══ INFORMATION SHOWN ══

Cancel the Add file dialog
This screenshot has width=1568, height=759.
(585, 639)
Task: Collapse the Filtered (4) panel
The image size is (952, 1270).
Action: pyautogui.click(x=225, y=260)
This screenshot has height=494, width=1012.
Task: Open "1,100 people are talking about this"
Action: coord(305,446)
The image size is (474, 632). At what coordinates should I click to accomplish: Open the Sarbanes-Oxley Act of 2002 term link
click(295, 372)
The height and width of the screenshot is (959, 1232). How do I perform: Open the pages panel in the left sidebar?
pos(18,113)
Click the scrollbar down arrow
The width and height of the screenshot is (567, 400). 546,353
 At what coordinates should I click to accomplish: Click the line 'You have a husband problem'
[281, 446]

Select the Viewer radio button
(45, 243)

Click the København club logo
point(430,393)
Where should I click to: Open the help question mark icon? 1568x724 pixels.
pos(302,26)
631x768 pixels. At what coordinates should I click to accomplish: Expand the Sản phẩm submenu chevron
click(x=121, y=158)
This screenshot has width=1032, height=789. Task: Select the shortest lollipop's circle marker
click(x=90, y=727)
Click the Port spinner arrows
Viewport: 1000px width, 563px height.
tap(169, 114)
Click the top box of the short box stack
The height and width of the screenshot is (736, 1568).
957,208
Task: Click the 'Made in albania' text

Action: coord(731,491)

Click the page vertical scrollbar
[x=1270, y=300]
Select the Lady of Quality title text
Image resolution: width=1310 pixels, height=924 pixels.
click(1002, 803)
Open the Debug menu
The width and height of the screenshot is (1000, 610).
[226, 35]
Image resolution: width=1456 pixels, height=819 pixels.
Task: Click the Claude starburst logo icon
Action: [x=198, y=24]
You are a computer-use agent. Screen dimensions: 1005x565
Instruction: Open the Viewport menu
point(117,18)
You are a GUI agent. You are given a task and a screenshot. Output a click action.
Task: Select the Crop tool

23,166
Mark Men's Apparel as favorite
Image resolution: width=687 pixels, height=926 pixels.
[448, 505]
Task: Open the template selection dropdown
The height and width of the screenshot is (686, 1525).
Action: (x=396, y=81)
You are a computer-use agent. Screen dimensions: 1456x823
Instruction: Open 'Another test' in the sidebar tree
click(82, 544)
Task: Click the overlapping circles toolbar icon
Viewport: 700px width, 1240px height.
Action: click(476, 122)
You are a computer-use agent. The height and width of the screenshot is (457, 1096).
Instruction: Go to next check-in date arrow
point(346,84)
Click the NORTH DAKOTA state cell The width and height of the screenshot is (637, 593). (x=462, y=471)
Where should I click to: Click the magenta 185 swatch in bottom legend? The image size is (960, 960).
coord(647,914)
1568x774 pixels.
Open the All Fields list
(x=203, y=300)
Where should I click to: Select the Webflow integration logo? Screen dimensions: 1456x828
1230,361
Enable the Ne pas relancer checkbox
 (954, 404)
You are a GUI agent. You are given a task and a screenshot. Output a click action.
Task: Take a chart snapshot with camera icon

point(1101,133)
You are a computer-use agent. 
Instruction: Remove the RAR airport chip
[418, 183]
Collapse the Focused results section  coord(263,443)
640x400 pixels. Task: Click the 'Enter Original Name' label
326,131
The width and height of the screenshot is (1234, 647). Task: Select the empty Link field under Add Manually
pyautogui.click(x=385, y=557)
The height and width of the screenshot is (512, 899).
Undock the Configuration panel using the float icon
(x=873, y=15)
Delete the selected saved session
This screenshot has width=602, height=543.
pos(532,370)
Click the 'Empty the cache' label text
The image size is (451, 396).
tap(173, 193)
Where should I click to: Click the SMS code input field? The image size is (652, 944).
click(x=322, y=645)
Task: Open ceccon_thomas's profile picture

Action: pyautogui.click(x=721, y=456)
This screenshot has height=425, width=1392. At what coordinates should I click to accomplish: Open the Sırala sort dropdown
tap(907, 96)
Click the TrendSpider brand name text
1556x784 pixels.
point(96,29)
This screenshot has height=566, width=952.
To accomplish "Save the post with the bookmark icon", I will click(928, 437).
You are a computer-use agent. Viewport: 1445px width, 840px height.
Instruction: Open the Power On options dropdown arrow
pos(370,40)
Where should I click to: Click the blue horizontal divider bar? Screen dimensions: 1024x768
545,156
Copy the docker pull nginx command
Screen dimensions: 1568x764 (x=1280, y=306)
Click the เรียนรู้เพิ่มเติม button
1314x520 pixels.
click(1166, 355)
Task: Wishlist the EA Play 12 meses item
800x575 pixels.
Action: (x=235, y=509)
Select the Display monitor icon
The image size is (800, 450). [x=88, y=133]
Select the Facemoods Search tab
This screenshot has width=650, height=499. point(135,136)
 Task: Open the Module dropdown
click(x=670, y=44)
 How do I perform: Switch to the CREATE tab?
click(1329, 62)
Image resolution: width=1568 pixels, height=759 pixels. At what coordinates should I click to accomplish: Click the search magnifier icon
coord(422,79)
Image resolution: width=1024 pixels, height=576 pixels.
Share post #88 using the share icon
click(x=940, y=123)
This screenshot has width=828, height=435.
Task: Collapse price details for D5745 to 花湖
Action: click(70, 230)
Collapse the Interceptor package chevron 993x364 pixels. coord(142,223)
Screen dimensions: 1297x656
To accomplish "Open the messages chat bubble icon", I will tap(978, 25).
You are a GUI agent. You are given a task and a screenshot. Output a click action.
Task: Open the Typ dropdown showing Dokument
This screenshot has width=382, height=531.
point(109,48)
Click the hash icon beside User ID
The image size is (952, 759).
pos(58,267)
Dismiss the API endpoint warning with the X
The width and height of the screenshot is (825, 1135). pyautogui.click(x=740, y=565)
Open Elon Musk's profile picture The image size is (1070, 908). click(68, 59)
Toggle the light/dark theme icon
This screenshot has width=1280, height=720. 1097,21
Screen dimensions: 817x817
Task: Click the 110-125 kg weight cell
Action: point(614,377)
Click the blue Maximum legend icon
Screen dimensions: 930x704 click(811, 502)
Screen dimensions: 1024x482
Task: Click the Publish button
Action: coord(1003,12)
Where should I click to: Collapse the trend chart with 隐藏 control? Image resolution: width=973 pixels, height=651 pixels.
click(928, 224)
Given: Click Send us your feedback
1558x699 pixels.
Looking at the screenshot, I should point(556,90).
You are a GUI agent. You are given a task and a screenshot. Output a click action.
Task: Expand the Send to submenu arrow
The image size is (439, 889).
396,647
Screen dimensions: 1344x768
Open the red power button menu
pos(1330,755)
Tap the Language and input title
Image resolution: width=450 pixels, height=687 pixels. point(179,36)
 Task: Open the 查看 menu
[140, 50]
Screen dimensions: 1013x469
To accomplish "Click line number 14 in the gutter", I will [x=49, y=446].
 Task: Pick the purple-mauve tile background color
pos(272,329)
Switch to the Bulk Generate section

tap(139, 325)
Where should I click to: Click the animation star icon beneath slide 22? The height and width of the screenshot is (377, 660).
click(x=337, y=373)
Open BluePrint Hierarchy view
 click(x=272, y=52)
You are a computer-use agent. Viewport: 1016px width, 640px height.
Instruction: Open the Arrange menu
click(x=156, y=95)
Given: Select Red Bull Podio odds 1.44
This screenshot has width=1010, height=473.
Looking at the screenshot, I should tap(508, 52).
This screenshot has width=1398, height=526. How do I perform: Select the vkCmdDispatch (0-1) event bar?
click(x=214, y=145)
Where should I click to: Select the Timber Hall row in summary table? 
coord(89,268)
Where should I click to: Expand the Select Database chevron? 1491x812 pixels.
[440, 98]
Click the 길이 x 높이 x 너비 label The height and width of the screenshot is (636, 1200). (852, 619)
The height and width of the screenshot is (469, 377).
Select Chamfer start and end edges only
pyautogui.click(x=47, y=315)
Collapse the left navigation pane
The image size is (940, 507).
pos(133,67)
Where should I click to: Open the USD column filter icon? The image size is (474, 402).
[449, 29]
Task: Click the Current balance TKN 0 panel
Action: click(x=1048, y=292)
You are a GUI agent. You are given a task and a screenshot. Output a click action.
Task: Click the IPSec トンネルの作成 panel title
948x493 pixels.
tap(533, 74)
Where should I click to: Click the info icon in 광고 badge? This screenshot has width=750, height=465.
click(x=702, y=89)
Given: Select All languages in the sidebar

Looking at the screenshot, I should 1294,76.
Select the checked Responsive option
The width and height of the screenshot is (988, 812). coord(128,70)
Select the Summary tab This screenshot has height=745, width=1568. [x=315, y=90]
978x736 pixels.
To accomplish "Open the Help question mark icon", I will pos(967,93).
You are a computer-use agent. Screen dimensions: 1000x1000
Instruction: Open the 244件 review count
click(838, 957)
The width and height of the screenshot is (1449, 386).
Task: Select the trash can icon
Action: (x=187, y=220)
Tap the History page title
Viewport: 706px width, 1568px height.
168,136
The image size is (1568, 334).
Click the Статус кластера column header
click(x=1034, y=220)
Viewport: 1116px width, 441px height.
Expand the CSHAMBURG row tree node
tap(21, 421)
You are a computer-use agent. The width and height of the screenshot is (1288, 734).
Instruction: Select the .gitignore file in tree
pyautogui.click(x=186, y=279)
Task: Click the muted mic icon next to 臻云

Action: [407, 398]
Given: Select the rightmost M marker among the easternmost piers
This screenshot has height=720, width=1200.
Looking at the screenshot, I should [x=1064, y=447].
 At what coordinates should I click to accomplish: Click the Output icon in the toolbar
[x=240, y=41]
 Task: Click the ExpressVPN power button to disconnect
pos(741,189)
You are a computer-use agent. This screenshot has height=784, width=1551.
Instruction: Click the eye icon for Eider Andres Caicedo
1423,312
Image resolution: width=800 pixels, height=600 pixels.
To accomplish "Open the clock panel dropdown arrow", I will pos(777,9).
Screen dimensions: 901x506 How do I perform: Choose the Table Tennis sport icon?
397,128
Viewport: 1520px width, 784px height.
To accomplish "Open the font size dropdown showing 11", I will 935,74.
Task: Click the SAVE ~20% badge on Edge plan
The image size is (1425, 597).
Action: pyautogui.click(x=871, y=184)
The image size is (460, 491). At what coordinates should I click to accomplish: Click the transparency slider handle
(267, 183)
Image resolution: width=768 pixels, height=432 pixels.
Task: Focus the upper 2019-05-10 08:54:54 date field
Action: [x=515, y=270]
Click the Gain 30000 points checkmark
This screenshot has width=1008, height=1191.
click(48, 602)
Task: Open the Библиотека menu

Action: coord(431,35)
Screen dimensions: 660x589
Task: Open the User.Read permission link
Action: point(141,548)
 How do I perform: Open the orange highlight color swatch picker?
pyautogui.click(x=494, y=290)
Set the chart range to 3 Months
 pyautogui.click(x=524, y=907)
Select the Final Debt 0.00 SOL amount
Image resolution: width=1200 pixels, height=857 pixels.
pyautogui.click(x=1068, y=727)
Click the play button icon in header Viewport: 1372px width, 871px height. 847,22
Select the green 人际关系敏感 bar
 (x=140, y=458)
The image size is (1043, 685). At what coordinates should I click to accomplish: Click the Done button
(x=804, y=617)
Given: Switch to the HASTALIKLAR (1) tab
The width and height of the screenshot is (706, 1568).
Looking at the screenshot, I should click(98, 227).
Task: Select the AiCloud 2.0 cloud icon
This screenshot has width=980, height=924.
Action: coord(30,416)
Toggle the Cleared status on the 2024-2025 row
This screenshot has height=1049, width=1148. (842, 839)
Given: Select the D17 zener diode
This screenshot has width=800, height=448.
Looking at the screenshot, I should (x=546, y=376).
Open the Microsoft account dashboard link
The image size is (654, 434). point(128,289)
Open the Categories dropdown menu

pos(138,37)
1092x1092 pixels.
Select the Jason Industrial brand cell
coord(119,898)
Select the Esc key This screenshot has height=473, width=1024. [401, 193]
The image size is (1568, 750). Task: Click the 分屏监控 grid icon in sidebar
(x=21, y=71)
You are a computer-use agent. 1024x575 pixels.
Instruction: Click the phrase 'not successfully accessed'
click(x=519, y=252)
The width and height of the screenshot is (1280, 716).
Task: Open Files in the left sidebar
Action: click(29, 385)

═══

* _WORK INSTRUCTION_: For the string "showing", return every line of the data where it appears.

* _RESPONSE TO THE TASK_:
Task: Open the Typ dropdown showing Dokument
To accomplish "Open the font size dropdown showing 11", I will 935,74.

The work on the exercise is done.